I couldn’t fault the aid stations, they had lots of food and drink choices, fab volunteers – including the Hoka-sponsored athletes who weren’t running the race. I had my flasks filled by Sage Canaday and I told him a very (un)funny anecdote about why I would never run the UTMB. Jim Walmsley was out and about too (along with, I understand, a couple more elites that my lack of fanboyishness failed to spot). Boy, does he need a sandwich.
A comedy falling-over at mile 68 made me consider withdrawing from the race. I wasn’t in a good place and it took me an hour to negotiate the last two miles to Jackass and the half-way point of loop four. I ran it through my head: no-one would fault me for stopping, nothing to prove, safety, the bloody heat did it for me… blah. I felt myself reaching to unpin my race number from my shorts, but stopped as the idea of having a nap hit me full-on. Of course, a tactical 10-minute kip and I’d be as right as rain. I spied a free camp bed in the medical tent among a number of crashed-out runners and told the good folk there that I wasn’t retiring. I didn’t bother to set an alarm on my phone and, 65 minutes later, woke up.
Race rules stated that you needed to have completed this loop by 6am (24 hours in) to be allowed to continue. I was more than good for this and as I shuffled my way along the final loop you could tell those returning runners who were going to make it and those who were resigned to an 81-mile DNF. In both cases I could hear pacers gently cajoling their charges to greater effort and found myself joining in too. So close… yet, so far.
Sun up on the second morning was spectacular. Beautiful. Life affirming. And I wept. I don’t know why…maybe just the sheer relief that the finish was reasonably nigh, maybe because I could chalk one up for the C-Tribe.

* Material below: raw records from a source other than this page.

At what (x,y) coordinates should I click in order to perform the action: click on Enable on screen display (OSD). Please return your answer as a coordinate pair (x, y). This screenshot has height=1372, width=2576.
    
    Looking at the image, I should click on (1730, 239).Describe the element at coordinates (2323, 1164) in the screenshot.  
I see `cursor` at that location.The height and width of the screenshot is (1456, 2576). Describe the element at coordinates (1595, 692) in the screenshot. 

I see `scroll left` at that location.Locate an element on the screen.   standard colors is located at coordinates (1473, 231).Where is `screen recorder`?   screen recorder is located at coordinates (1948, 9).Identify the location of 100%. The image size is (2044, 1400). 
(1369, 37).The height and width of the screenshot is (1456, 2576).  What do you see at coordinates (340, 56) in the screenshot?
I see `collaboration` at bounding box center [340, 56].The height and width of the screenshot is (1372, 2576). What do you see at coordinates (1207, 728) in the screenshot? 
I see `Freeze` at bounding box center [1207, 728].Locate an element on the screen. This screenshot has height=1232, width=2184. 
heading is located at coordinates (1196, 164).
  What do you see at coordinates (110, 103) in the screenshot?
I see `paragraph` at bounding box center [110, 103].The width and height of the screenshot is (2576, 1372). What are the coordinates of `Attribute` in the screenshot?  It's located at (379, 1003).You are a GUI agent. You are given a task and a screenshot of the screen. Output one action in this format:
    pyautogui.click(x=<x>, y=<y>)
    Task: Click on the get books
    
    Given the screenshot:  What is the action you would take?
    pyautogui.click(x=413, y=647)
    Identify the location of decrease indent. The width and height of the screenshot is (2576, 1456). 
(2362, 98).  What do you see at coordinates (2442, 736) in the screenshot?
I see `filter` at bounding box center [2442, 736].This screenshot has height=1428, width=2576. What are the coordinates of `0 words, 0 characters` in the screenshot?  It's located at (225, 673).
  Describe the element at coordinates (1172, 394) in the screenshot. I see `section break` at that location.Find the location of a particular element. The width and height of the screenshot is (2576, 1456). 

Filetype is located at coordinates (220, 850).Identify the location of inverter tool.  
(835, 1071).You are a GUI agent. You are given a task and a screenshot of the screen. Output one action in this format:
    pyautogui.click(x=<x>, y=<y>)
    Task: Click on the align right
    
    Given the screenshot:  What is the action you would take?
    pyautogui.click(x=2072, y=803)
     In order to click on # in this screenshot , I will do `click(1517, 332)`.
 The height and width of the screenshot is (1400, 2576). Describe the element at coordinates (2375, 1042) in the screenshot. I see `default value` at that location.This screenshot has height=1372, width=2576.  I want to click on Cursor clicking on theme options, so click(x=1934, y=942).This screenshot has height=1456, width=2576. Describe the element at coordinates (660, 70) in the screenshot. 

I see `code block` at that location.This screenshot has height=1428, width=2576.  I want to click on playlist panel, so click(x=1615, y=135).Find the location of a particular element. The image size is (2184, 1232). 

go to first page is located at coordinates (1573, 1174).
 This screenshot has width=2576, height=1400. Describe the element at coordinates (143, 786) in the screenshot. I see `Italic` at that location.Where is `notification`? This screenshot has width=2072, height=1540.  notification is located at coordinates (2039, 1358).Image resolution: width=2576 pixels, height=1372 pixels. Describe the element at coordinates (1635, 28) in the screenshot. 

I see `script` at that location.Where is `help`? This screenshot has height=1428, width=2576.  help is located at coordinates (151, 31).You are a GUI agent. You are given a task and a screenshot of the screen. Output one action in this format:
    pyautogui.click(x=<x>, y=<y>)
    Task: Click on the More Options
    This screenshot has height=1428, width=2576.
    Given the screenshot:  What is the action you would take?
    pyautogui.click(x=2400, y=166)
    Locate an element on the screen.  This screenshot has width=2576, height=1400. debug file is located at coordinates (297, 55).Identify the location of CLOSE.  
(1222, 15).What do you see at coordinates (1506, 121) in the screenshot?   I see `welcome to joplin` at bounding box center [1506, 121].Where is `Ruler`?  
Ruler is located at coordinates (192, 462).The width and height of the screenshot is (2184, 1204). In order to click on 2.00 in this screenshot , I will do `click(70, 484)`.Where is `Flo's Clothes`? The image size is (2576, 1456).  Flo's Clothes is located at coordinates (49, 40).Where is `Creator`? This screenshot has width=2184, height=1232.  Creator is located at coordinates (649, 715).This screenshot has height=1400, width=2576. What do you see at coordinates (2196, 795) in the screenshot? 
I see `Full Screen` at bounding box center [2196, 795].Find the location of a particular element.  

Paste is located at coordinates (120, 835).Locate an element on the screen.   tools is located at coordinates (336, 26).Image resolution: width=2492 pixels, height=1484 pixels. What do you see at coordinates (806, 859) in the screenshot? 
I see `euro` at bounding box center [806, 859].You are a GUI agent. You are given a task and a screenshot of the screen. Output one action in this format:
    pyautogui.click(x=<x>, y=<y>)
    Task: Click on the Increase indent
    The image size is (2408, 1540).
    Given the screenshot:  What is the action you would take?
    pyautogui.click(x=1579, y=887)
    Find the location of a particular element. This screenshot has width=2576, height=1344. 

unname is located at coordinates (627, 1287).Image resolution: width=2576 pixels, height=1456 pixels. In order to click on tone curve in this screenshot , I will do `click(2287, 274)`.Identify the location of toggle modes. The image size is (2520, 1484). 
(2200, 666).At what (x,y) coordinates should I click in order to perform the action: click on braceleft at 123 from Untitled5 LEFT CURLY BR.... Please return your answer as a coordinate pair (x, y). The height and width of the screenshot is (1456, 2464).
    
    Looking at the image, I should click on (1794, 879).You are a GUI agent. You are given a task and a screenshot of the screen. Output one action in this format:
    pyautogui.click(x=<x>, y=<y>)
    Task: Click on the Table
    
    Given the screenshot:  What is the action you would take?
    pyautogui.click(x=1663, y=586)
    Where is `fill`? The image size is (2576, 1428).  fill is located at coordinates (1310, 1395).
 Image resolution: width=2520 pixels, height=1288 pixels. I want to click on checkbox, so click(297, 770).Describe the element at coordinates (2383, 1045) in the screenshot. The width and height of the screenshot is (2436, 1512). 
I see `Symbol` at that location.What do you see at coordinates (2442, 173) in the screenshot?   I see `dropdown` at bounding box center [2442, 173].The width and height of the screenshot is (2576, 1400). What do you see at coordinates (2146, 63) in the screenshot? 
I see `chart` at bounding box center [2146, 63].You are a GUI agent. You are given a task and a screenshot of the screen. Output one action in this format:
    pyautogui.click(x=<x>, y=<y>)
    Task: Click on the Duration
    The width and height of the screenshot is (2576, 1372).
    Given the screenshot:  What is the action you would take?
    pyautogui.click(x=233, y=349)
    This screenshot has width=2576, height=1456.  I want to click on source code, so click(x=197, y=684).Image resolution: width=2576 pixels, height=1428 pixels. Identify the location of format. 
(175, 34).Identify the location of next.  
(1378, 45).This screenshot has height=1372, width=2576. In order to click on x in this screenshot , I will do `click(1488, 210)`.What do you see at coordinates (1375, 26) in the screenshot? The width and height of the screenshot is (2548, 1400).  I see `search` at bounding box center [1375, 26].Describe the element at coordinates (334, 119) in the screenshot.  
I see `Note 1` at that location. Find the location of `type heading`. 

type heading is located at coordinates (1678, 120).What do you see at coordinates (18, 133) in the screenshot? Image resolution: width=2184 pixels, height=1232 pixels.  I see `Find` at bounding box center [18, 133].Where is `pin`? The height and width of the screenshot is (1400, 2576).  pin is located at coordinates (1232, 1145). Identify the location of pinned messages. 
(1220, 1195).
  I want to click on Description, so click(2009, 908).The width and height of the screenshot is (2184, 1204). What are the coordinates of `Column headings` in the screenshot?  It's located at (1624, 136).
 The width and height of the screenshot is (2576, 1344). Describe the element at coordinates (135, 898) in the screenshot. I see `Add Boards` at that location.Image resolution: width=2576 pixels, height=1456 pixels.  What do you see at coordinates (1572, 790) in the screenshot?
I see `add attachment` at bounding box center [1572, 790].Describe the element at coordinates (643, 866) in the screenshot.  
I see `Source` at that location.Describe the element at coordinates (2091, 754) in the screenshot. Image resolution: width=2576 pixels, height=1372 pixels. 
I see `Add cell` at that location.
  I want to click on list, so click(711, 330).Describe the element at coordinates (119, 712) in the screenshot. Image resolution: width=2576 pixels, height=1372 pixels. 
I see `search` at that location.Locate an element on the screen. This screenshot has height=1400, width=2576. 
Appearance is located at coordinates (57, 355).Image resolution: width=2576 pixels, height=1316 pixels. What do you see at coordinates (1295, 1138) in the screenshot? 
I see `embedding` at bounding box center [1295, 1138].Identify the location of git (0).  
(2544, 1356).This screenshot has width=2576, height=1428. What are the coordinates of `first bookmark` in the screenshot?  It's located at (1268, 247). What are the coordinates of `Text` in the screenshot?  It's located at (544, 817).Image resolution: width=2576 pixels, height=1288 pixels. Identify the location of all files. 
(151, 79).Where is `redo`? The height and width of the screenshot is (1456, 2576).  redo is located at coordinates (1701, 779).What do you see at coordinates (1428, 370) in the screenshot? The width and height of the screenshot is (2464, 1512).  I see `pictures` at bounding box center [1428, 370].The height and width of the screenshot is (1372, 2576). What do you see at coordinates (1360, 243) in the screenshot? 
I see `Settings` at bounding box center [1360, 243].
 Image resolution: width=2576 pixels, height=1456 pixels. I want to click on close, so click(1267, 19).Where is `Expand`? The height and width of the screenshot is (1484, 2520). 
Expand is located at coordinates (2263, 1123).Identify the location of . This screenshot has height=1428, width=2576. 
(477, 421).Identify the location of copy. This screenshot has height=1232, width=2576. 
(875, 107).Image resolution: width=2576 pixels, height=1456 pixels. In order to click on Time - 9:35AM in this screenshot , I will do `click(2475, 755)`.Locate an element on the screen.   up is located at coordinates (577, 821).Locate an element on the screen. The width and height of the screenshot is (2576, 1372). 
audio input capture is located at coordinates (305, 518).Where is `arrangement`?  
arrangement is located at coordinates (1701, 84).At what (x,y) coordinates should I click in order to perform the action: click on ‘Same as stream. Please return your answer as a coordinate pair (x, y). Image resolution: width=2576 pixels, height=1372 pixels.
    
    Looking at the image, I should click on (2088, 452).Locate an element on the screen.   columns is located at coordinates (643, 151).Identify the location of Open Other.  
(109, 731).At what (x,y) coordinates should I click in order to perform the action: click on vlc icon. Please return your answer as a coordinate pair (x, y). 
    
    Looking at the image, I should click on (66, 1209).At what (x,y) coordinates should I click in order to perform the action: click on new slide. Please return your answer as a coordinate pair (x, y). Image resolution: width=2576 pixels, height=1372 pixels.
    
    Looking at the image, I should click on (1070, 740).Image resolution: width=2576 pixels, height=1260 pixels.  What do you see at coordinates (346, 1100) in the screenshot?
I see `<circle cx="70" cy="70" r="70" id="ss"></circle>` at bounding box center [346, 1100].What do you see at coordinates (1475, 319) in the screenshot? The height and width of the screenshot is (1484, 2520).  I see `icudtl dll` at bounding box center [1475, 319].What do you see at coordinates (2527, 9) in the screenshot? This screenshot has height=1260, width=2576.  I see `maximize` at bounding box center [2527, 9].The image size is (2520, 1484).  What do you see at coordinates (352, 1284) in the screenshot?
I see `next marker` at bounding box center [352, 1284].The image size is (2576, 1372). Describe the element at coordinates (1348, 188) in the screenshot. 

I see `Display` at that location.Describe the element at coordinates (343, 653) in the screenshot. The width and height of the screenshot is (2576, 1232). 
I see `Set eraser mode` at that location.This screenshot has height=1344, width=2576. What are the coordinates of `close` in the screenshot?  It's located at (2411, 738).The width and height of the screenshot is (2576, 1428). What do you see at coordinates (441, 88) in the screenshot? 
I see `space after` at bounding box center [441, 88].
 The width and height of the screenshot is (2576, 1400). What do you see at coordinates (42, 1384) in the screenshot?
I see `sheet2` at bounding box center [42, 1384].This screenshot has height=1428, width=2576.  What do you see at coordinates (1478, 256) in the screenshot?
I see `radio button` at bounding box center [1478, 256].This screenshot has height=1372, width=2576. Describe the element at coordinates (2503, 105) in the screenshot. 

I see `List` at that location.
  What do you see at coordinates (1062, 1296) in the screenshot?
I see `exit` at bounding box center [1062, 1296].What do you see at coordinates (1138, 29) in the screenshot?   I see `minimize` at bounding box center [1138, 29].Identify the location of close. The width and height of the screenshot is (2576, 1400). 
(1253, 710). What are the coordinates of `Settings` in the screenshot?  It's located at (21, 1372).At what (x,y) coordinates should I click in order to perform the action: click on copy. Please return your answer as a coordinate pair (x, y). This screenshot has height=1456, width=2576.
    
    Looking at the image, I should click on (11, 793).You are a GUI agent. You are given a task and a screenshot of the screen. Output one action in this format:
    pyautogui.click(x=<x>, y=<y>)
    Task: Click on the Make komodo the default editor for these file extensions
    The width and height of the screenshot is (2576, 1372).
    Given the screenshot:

But 15 miles to go was still 15 miles to go. I spied a man in a tutu up ahead — which yes, would normally have been somewhat surreal, but not at the Javelina. The man, Fabrizio, was to prove great company as we managed to get our running legs back in gear. I couldn’t match him up the hills and he zoomed away, but arriving at the last aid station for final ice, avocado and that soothing cold water, I had five downhill miles to go, easily runnable. I jogged 200 yards and promptly stopped. It wasn’t going to happen, this running malarkey, nope. But I could walk. The trail was easy, the sun unforgiving (spot the recurring theme) and the chap out with his son who told me I had about 1.5 miles to go was unerringly accurate. I had thought 600 yards, tops.
The final lap around Jeadquarters was filled with high-fives, cowbells clanging, and a rather splendid sense of bonhomie. I loved it. A fabulous end to a fabulous race.
And ‘Jackie O’ won the fancy dress competition. Givenchy-style two-piece dress, pearls, pillbox hat, that hairdo/wig and lipstick… all still present after one hundred miles. Outstanding.